Association Council Meets
Since the early 1970s the governing Council of the Association has met twice a year to cope with lengthy agendas of AHA business. Its spring meeting May 6–7 in Washington came too late for a report of its business to appear in the May-June Perspectives. Since the Council acts for the entire membership, which elects it, the following summary of its major actions is of interest to all.
The Council's first order of business was a meeting of its Subcommittee on Finance which recommended a budget for the 1991–92 fiscal year. The Association's expenditure budget for the 1991–92 year was set at $1,633,850 and it is expected to be our seventh year of balanced budgeting, following three deficit years in the early eighties.
The spring Council meeting regularly deals with a number of appointments and nominations. It decided to recommend to the annual Association business meeting on December 29th the appointment of a well-qualified trustee, Mary Beers Conrad, to participate in the Board of Trustees' care and feeding of the AHA's endowments and investments. It approved three outstanding historians recommended by the Nominating Committee, for the AHA's Award for Scholarly Distinction, which will be presented in Chicago at the December annual meeting. It also approved the designation of an outstanding foreign scholar to be an Honorary Member, which will also be announced in Chicago.

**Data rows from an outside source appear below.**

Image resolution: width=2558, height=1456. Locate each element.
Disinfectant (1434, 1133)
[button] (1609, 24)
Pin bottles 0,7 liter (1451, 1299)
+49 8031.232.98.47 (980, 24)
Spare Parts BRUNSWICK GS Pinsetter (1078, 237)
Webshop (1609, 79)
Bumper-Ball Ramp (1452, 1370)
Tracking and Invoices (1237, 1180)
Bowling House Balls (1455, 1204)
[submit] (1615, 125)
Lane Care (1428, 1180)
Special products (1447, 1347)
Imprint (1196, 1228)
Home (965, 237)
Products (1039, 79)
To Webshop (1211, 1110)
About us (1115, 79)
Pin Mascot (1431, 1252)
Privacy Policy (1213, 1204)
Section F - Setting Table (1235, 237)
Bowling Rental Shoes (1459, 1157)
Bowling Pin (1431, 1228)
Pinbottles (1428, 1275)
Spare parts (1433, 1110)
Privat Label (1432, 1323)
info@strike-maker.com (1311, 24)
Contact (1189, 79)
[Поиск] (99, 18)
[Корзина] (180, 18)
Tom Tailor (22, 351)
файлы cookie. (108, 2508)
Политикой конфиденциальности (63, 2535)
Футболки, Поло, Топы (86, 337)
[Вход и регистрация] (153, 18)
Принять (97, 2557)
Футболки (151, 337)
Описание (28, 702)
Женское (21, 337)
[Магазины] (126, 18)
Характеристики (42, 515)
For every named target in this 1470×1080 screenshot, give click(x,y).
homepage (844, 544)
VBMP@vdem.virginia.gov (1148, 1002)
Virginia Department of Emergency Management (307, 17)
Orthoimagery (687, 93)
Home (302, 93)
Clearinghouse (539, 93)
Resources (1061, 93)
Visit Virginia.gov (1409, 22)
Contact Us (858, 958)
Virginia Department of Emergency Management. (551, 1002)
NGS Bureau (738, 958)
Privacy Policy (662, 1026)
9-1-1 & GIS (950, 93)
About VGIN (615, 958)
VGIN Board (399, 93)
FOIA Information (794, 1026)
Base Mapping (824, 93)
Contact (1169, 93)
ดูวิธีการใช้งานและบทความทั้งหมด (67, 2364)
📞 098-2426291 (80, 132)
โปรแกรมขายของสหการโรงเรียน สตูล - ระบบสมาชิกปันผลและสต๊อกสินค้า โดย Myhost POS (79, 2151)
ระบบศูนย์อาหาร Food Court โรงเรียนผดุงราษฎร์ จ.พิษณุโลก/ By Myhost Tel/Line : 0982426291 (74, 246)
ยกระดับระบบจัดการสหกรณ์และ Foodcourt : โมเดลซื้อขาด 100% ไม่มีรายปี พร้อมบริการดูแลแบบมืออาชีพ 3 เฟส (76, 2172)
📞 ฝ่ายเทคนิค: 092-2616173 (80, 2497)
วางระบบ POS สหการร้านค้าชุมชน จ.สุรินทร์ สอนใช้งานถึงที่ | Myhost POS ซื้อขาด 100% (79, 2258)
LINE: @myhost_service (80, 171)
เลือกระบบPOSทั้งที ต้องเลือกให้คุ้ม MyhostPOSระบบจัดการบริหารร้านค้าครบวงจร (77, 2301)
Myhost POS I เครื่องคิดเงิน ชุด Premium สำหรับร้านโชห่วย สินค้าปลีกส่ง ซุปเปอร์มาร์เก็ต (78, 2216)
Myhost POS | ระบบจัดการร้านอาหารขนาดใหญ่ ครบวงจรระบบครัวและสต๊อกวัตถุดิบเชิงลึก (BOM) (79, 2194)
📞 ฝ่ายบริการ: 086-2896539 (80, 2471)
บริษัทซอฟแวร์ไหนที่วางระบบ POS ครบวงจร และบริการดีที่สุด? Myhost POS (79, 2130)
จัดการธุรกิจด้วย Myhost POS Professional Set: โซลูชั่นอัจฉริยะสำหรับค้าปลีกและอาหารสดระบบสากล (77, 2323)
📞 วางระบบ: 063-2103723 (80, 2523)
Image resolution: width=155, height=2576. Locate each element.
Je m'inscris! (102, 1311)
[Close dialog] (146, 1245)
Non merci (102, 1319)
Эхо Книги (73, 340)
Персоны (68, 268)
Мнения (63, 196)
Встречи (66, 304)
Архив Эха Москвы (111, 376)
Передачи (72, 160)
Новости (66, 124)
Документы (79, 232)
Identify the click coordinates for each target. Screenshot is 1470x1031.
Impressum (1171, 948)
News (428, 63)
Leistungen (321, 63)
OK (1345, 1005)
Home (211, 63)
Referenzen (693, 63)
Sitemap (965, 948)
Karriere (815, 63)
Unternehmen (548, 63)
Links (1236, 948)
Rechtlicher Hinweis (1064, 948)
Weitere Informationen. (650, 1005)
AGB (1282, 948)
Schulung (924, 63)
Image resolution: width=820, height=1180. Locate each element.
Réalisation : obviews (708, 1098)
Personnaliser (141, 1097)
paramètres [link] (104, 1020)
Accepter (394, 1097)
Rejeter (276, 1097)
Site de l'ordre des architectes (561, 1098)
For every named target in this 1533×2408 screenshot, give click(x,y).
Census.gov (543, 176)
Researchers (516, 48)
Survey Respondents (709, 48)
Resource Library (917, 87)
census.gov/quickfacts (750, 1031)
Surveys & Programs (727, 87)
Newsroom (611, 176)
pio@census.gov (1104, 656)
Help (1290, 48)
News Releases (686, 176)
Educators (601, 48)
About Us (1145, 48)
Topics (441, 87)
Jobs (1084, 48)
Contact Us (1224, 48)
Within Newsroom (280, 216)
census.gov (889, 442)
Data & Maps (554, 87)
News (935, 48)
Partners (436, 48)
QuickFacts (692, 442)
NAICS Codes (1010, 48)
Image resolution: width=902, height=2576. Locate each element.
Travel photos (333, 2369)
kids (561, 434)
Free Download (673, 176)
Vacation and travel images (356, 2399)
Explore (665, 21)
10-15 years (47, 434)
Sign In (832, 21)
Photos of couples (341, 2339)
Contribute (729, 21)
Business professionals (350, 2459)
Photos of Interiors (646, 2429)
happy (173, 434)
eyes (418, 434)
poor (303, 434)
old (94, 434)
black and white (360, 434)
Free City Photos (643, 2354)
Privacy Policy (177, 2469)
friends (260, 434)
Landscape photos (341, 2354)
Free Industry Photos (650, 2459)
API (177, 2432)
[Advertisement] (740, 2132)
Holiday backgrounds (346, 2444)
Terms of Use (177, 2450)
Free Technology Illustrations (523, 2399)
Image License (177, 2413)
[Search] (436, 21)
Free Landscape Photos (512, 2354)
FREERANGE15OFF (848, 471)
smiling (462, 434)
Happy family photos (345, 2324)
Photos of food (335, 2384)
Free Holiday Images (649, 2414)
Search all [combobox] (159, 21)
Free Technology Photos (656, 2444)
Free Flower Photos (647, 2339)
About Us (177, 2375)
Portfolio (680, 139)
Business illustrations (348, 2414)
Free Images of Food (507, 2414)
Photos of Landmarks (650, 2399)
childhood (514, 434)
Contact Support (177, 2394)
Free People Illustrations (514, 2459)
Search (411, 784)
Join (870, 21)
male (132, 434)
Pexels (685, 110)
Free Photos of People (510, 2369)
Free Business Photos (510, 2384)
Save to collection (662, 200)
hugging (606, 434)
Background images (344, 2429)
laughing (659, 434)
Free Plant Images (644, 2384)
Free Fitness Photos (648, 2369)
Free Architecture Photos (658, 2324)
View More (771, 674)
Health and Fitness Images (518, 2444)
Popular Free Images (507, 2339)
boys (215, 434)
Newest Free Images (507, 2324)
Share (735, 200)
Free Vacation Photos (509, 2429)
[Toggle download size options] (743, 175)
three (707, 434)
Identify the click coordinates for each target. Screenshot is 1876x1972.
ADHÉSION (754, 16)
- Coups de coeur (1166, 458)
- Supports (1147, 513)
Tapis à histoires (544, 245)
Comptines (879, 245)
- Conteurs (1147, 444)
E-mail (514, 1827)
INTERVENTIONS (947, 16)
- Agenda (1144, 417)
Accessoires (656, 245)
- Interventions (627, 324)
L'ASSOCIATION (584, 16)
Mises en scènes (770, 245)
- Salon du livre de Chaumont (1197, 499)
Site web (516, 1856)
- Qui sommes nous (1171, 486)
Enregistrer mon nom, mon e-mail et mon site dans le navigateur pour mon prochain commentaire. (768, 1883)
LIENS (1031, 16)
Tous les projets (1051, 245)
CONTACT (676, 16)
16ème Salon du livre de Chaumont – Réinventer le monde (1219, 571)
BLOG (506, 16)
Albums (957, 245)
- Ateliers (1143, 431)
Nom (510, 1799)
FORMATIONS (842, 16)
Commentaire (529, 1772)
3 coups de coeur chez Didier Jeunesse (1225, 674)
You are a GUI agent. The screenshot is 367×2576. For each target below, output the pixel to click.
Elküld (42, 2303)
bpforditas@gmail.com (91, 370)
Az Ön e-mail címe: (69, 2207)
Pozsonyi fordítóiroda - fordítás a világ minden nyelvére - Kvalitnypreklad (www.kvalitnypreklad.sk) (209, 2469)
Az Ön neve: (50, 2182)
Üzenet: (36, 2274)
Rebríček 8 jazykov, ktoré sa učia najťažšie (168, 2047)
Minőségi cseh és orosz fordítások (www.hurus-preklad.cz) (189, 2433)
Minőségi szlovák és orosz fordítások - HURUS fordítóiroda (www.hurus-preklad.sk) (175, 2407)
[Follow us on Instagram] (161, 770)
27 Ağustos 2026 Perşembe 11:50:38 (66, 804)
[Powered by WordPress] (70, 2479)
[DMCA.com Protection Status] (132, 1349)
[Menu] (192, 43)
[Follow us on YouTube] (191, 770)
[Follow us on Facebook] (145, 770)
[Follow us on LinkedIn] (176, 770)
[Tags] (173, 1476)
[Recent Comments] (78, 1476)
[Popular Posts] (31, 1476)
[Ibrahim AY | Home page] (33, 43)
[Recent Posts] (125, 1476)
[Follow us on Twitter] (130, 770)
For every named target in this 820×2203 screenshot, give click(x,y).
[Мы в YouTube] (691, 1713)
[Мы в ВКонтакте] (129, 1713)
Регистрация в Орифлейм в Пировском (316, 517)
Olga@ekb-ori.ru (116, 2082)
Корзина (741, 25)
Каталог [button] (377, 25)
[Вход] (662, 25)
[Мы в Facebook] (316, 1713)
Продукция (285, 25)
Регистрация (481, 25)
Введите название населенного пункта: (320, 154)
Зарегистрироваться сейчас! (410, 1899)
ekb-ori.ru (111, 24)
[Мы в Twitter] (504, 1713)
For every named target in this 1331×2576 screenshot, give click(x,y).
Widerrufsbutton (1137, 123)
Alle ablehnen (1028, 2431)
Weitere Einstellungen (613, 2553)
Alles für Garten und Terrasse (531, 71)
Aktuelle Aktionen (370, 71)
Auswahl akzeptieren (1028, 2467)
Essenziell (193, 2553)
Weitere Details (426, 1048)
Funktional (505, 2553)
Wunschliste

The Council approved several statements on policy, brought to its atttention by the Teaching and Professional Divisions; on guidelines for the certification of history teachers; on the value of diversity in history teaching; on the anniversary of the Holocaust; on defining conflict of interest as it relates to historians; and on harassment of various individuals on campuses. Text of the first is available through the headquarters and the other four appear on page 9.
Turning to other Teaching Division Committee matters, the Council took note of its discarding several obsolescent AHA pamplets; of its decision not to press for creation of a special committee on K–12 teacher members; and of its decision not to participate as a partner in the OAH's Magazine of History because of costs involved.
Professional Division matters referred to the Council included the question of childcare at annual meetings. Council approved the Division's recommendation that the Association rely on and publicize in the Program facilities recommended by headquarters hotels. It also endorsed the Division's decision not to establish a special reduced dues category for retired or emeritus members, on the ground that the existing dues structure provides for lowered dues for lower incomes.
Research Division issues were numerous. New members of the American Historical Review's board of editors were approved. Linda Levy Peck was designated as chair of the January 1994 Annual Meeting Program Committee, and small changes in Program Committee guidelines and its "customs and lore" statement were sanctioned. Several issues relating to Association book prizes were addressed, including a change in the structure of the Breasted Prize committee, a change in the frequency of award of the Dunning Prize to conserve its endowment, and the commencement in 1993 of the new biennial Forkosch Prize in British history.
Finally, the Council approved a clarification in the Association's bylaws relating to the process of amending those bylaws by the membership at large.